• The problem: Your output should be the lines from the one containing "Screen dimensions: 730x477" through the end of the listing, exact and inclusive, with no pictures.
-------- Record extracts --------
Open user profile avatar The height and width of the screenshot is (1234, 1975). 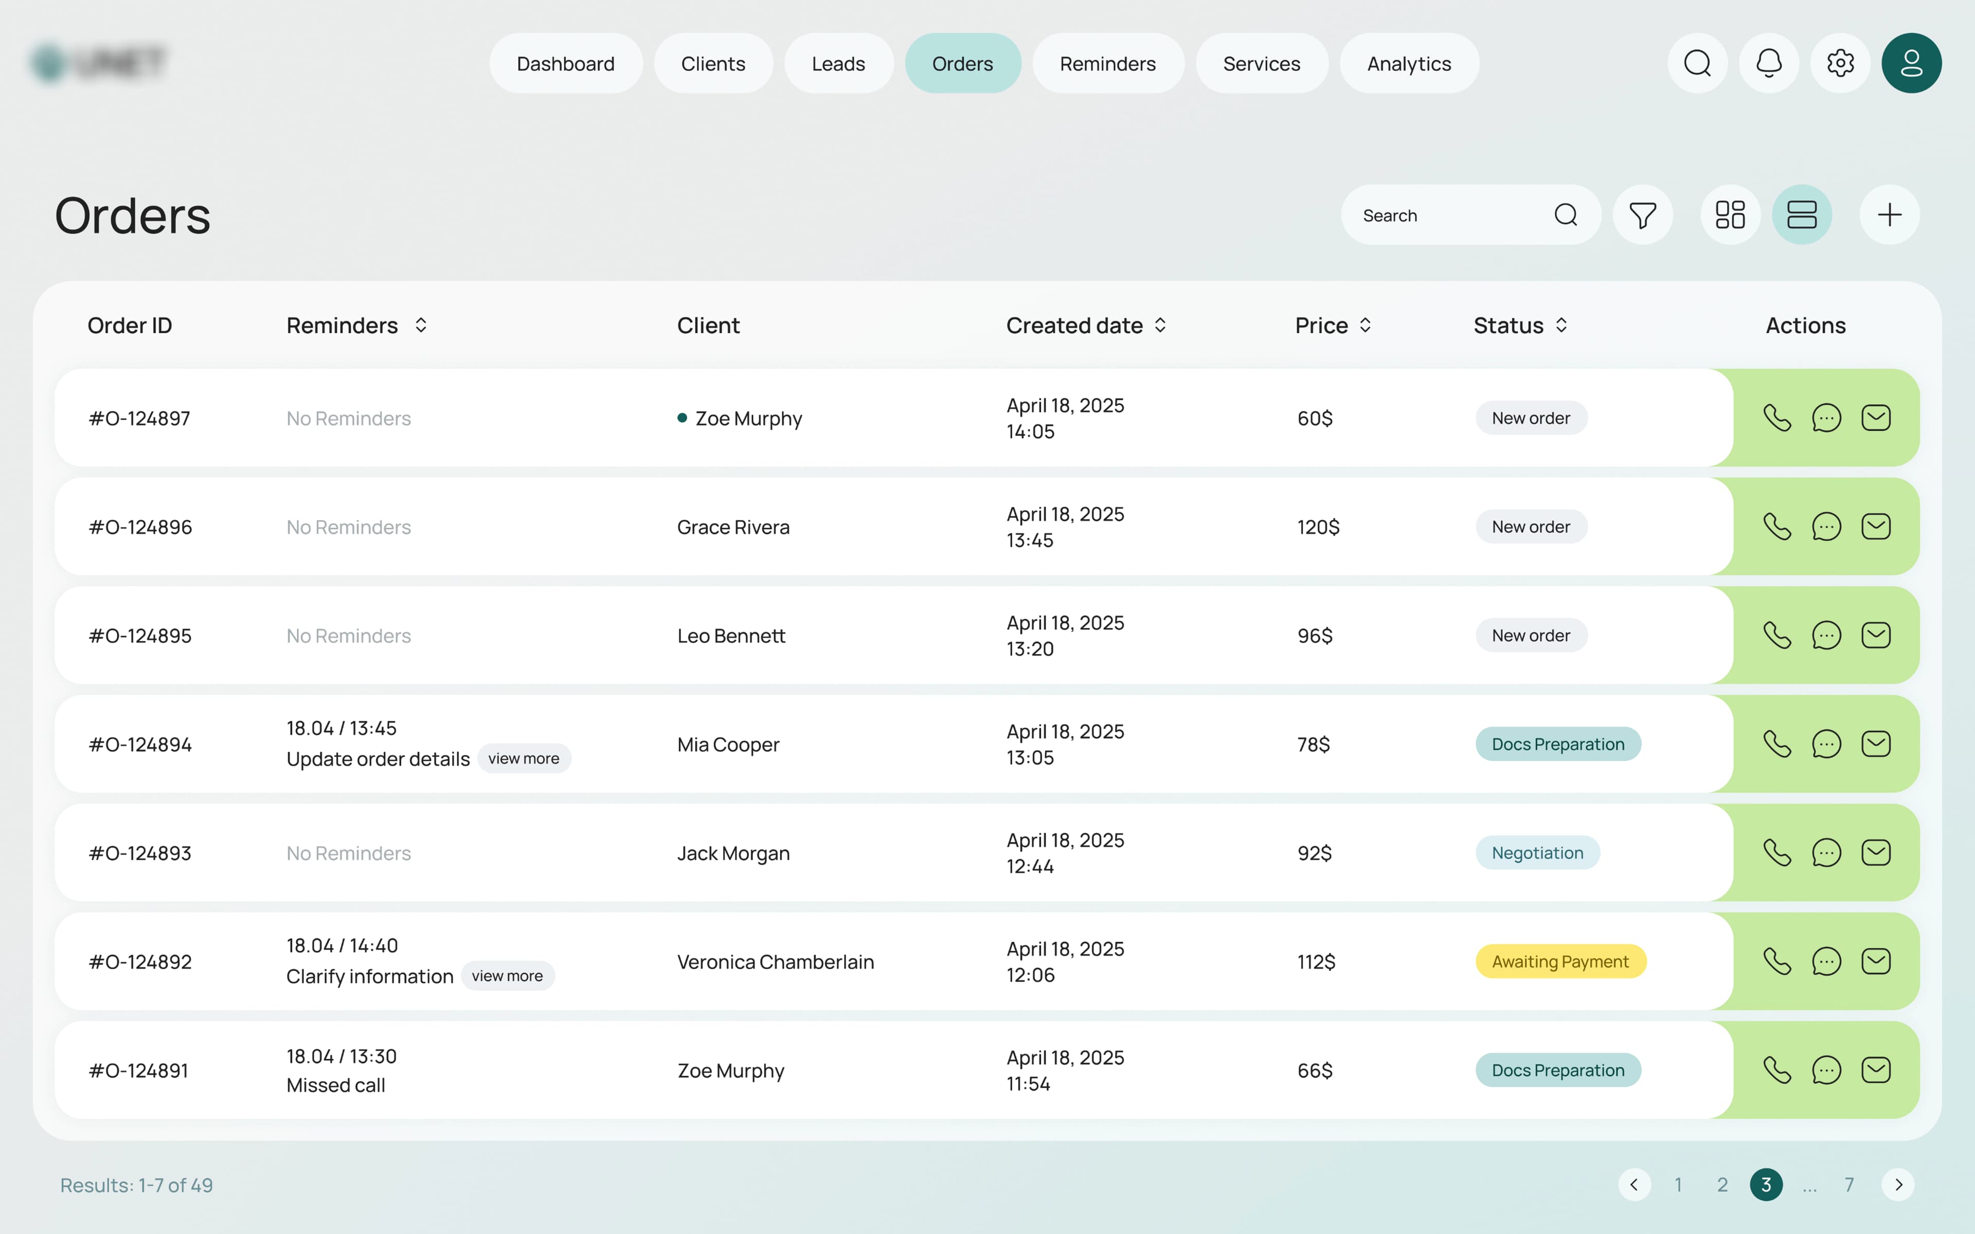tap(1911, 63)
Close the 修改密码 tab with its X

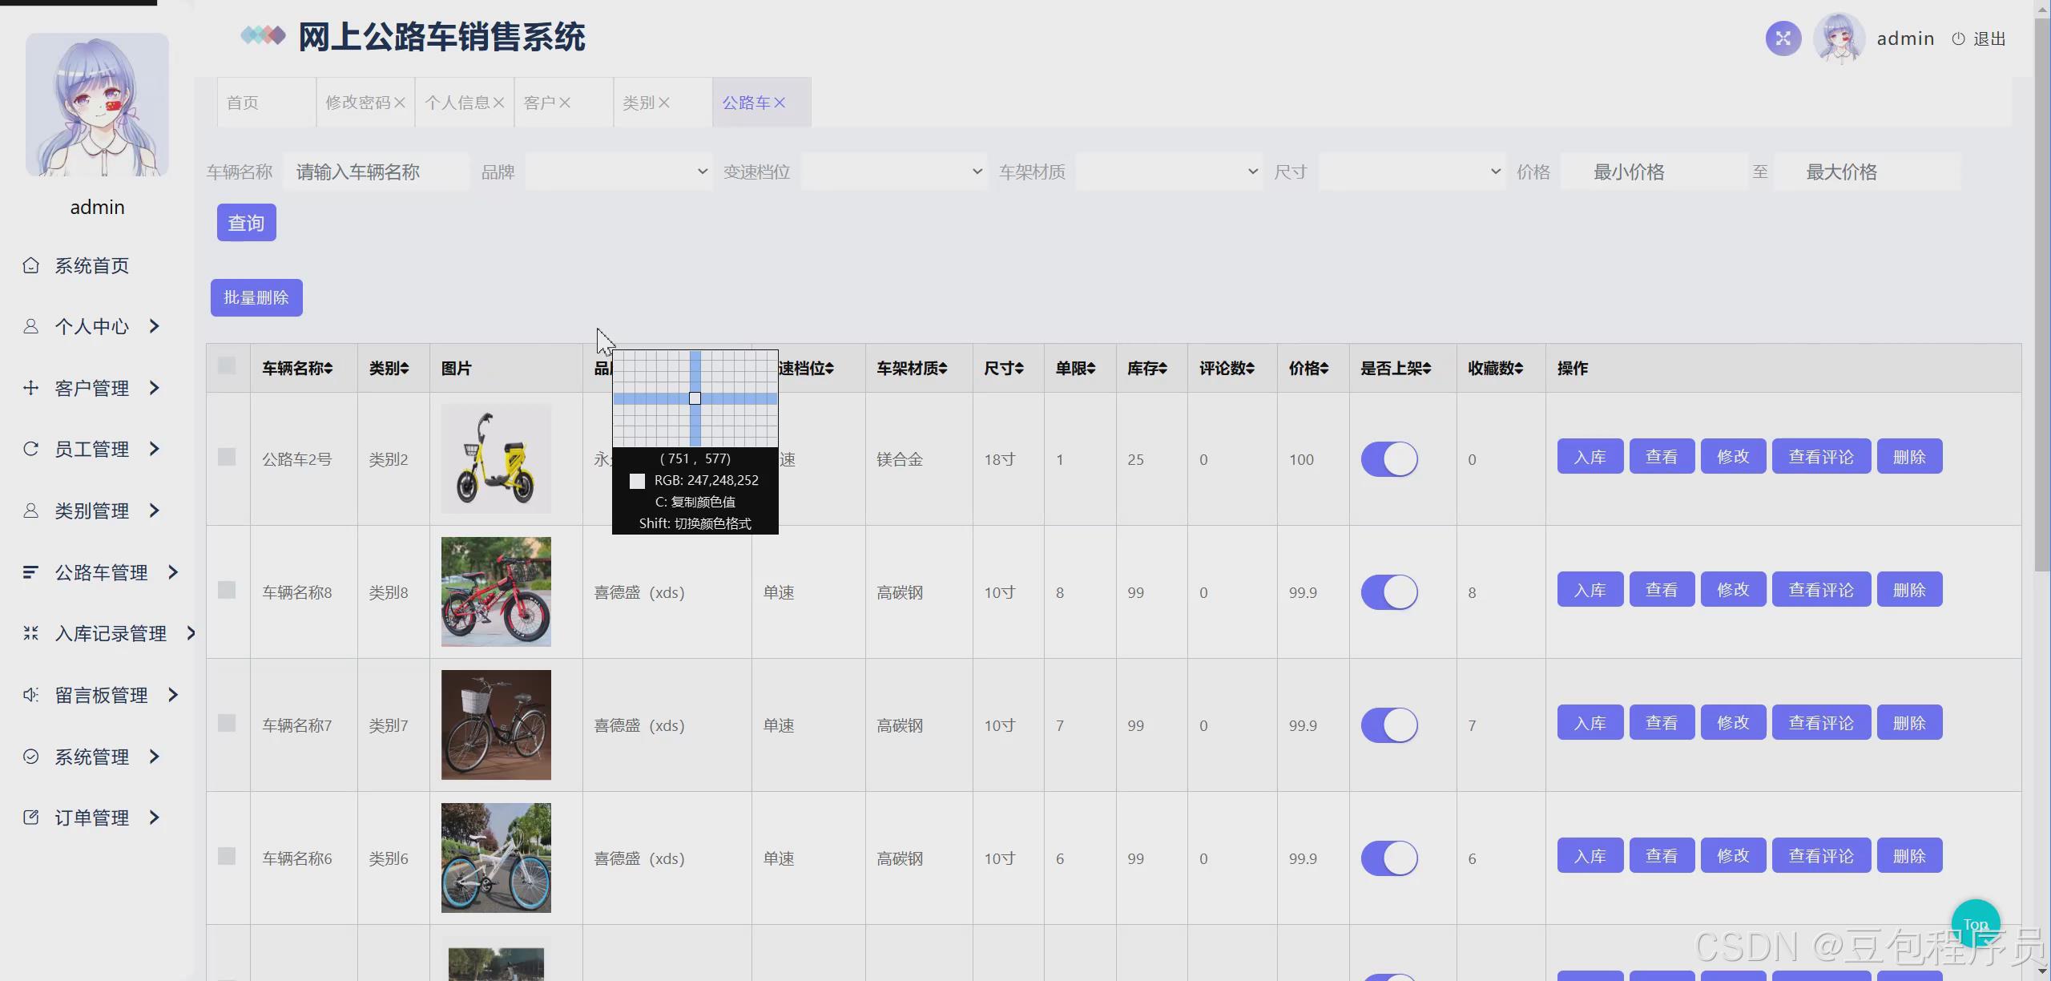click(400, 103)
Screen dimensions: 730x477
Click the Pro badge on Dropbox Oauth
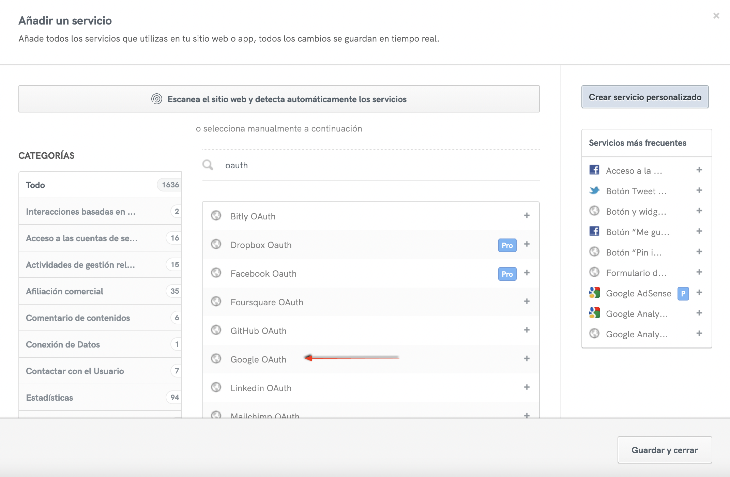click(507, 245)
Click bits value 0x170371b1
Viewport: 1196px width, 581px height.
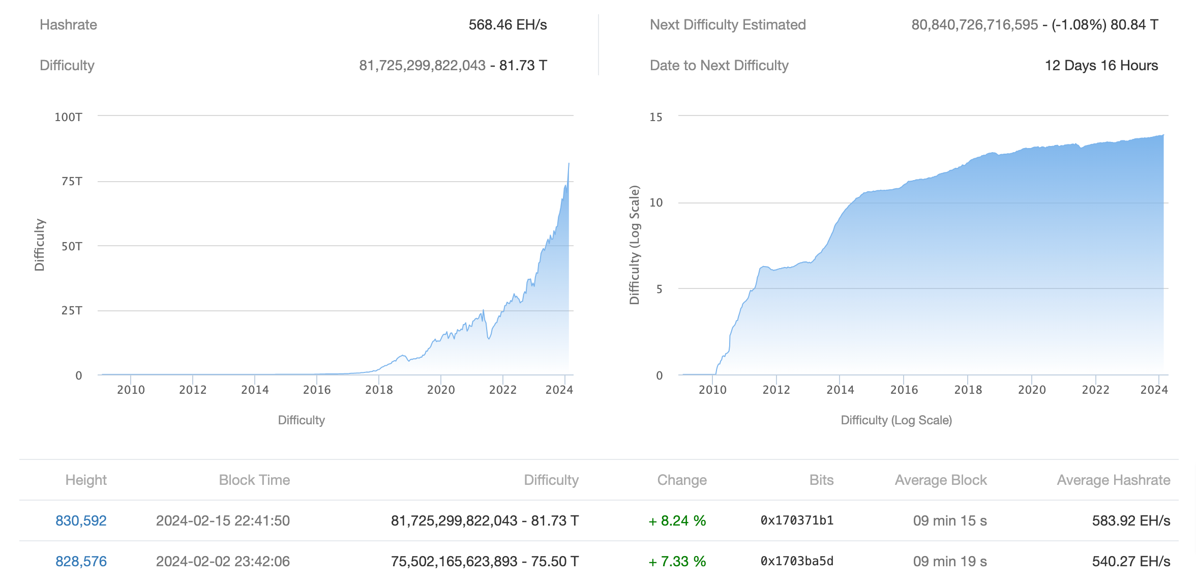797,520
--------
• Written solution:
Screen dimensions: 730x477
Click the Pro badge on Dropbox Oauth
click(507, 245)
Click bits value 0x170371b1
Viewport: 1196px width, 581px height.
797,520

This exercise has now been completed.